Parker, for his part, remembers showing up to the scene and seeing Adams with his car in the middle of the street. Beyond the shot-out window, however, Parker didn’t recall finding other physical evidence, like bullet casings or shattered glass in the street.
Parker thought finding witnesses would be easy since he grew up in the neighborhood and knew “pretty much everybody on that block,” he said.
But no witnesses emerged.
“They didn’t see or hear anything,” Parker said. “It was just puzzling.”
After the shooting, Adams went to the 88th Precinct to report what had happened. But, strangely, “the sergeant on duty advised him not to file a report,” THE CITY reported, based on Adams’s account.
Streetsblog was unable to track down that sergeant, and Adams’s campaign said Friday that the candidate could not remember the officer’s full name. But another officer, who was a lieutenant in the 88th Precinct at the time, called that aspect of the story “incredibly implausible.”
“It’d be an absolutely astounding story that somebody would come into the precinct and say they were shot at, and the desk officer would say not to make a report,” said the retired lieutenant, who requested anonymously to speak candidly about the matter.

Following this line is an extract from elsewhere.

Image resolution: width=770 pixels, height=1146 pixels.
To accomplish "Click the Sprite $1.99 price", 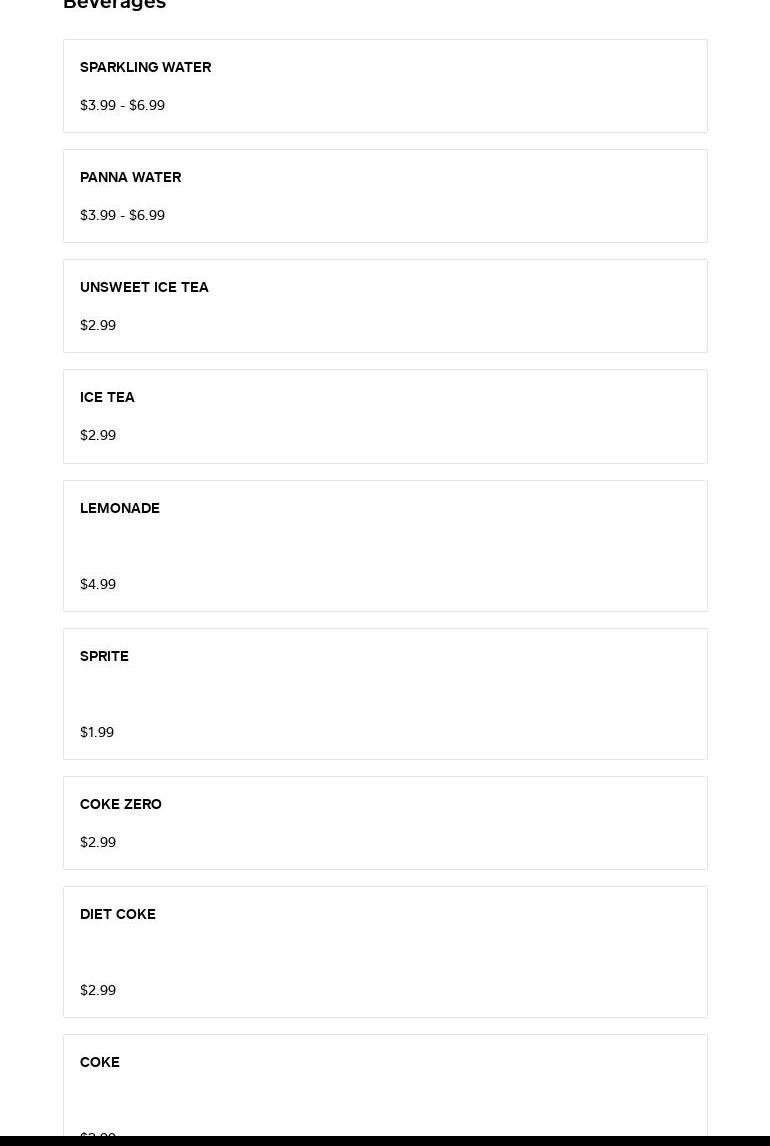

Asked about this Friday, Adams reiterated his account.
The sergeant “said, ‘You’re not injured, you should leave,’” Adams said.
A campaign spokesman said later that Adams did in fact file a report about the episode, the existence of which an NYPD official confirmed to Streetsblog.
Streetsblog could find only two contemporaneous news stories about the episode: an article in the Post and another in the Daily News the next day, both of which match Adams’s account.
As for Adams’s suggestion that the shooter could have been another officer, Parker said he didn’t remember finding any evidence supporting that idea.
“We followed several leads, you know: angry boyfriend, angry girlfriend, Southern racist group,” Parker said. Cop on a vendetta wasn’t one of them.
Another detective at the time in the 88th Precinct, where Adams himself would later work, told Streetsblog Adams’s public campaign to reform the department did not seem to bother most rank-and-file officers.
“I worked with him, my wife worked with him, and everybody I know that worked with him doesn’t have a bad thing to say about him,” said the detective, Thomas Donohue, who is now retired. “To point out other things that were going on back then that he was pointing out, I don’t think anybody really had a problem with it.”
A spokesperson for William Bratton, then NYPD commissioner, did not respond to multiple requests for comment.
Adams’s campaign did not respond to a list of questions about the episode or make the candidate available to discuss it. In a statement, campaign spokesman Evan Thies chalked up the speculation surrounding the story to politics.
“Eric’s opponents are doing anything that they can to try and discredit his well-documented record as an outspoken member of the NYPD who fought racism in the department,” he said. “There are still people in the NYPD from that period who do not want to see Eric become mayor because they know that he is going to reform the department for good.”